##### Belge #####
Bayern Münih Onursal Başkanı Uli Höeness'in VAR ile ilgili açıklamalarını okuyunca aslında benzer sorunların başka ülkelerde de farklı bir biçimde tartışıldığını görebiliyoruz. Höeness konuyu ofsayt incelemesinin gol sevincine etkisi ve VAR incelemesi ile neticelenebilecek açık ofsayt durumlarında pozisyonun hakem tarafından kesilmemesinin olası sakatlanmalara etkisi üzerinden görüyor. Bizde ise durum son derece vahim. Henüz böylesi ince bir tartışma olgunluğunda değiliz. Bizde VAR tartışması, VAR odasının kozmik bir oda olduğundan tutun da, MHK Başkanının dahi giremeyeceğine, naklen yayına verilen görüntülerin MHK başkanı tarafından kulüp başkanlarına verilmesini ceza kanunu kapsamında değerlendirilmesi gerektiğine varan bir düzeyde yapılıyor. Eski hakem yorumcuları içerden gelen bilgiler ile savcıları göreve çağırmaya kadar vardırıyor işi. Sosyal medyada takım taraftarları konuyu mahkemeye taşıyan tartışmalar içerisinde.
Ben en baştan söyleyeyim; VAR Odasına MHK Başkanı girer. MHK Başkanı VAR odasına giremeyecek ise bu görevi nasıl yapacak? Yayıncı tarafından VAR odasına aktarılan görüntüler devlet sırrı da değil. MHK Başkanı bu görüntüler ile kendi hakemini müsabakada verdiği bir kararla ilgili kulüp başkanına karşı savunabilir. Bu gayet normaldir ve asla bir suç değildir. Esas bunu bir suçmuş gibi lanse etmek, kamuoyunun önünde MHK Başkanını ya da söz konusu kulüp başkanını zan altında bırakmak başlı başına suçtur. Bu boş tartışmalarla işin özünden uzaklaşmaktan başka bir sonuca da varılmıyor. Aslında mesele ülkemizde VAR'ın doğru kullanılıp kullanılmadığı. VAR'ın kullanımı ile müsabaka sonucuna etki eden hakem hataları ne kadar azaltılabildi. Meselenin özünde bu olmalı. Hakemlerimizin zaten olmayan eğitimi, mesleki yetersizlikleri bu denli ayyuka çıkmışken VAR'ın onları ne kadar tembelleştirdiğini söyleyen yok. Yine VAR'ın başına geçen, aktif hakemken göstermiş olduğu düşük yönetim kalitesi ile tartışılan eski hakemlerin, VAR sonrası müsabaka sonuçlarına hakemden çok etki ettiğini gören de söyleyen de yok gibi.
##### Gösterilen bilgiler #####
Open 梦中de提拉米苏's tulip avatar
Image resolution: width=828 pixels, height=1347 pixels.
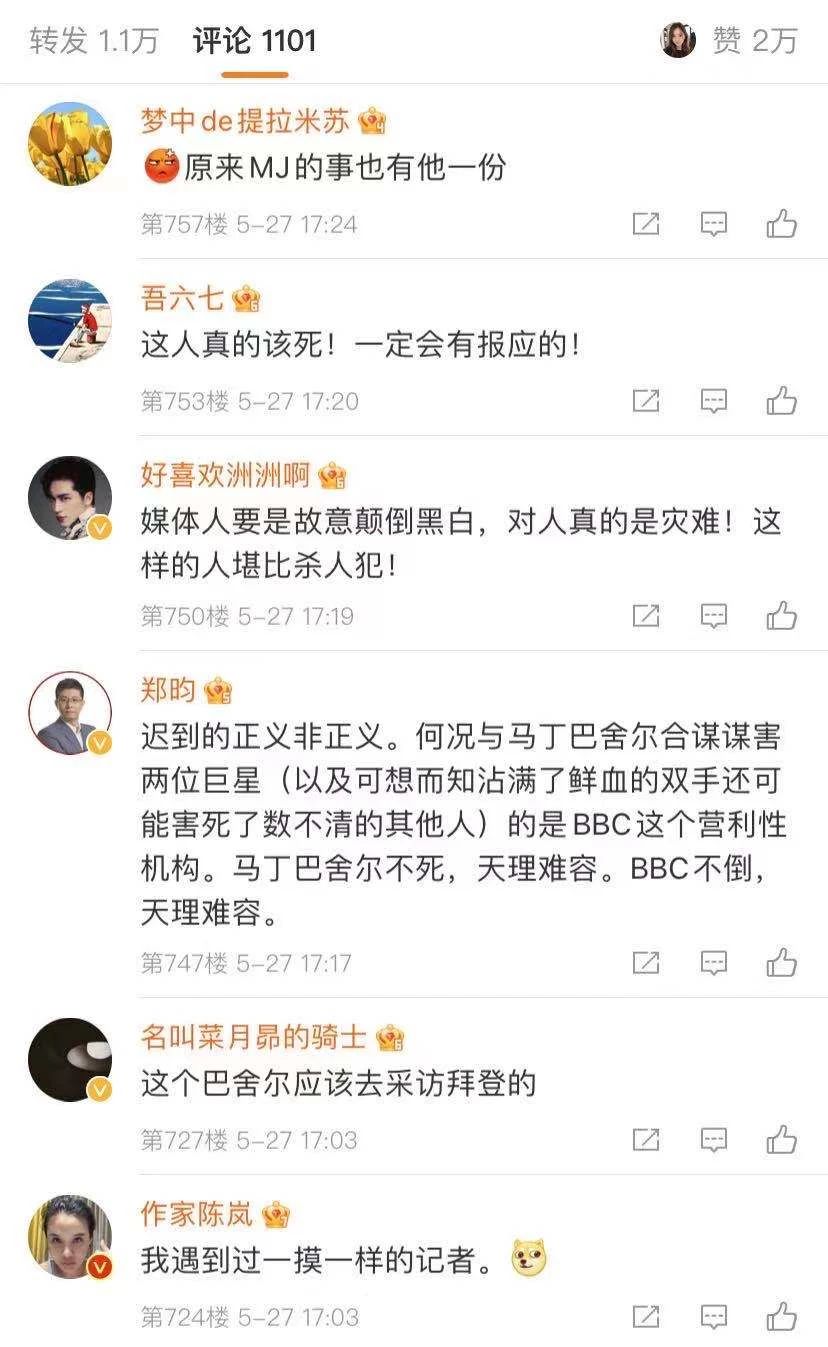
#####
■ Görev tanımı ■
Türkiye'deki VAR tartışmalarını anlatan yazıyı son cümlesinden sonra sürdürün.

■ Alıştırma yanıtı ■
Hedef Premier Lig olmalı
Tartışmalar büyürken çözüm önerenin hiç olmaması da dikkate değer. Hakemlik müessesinde köklü bir değişim şart. Belki de Kulüpler Birliği işin daha çok içine girmeli. O vakit eleştirecekleri, şikâyet edecekleri bir merci de kalmayacak. Yine hakemlerin eğitimi, ölçme ve değerlendirmesi işinin içine de Kulüpler Birliği dâhil edilebilir. Bu durumda hakemlerin eğitim ve istihdam yatırımı da Kulüpler Birliği tarafından sağlanarak hakemlerin patronunun Kulüpler Birliği olması sağlanabilir. Ha diyeceksiniz ki Kulüpler Birliği bu işin üstesinden gelebilir mi? Neden olmasın? Gerçi ihalelerine Kulüpler Birliği taraf olduktan sonra naklen yayın bedeli neredeyse 10 kat azaldı ama hiç değilse şikâyet edecekleri bir merci kalmadığından kulüpler sesini çıkaramaz oldu. Hakem işine Kulüpler Birliği girdikten sonra da hiç değilse kulüplerin ve dolayısıyla taraftarların sesi çıkmaz, futbolda bugün olmayan huzur ve güven ortamı yeniden geri gelir. Durum bugünkünden de kötü olmaz. Hatta belki de daha iyi bile olabilir.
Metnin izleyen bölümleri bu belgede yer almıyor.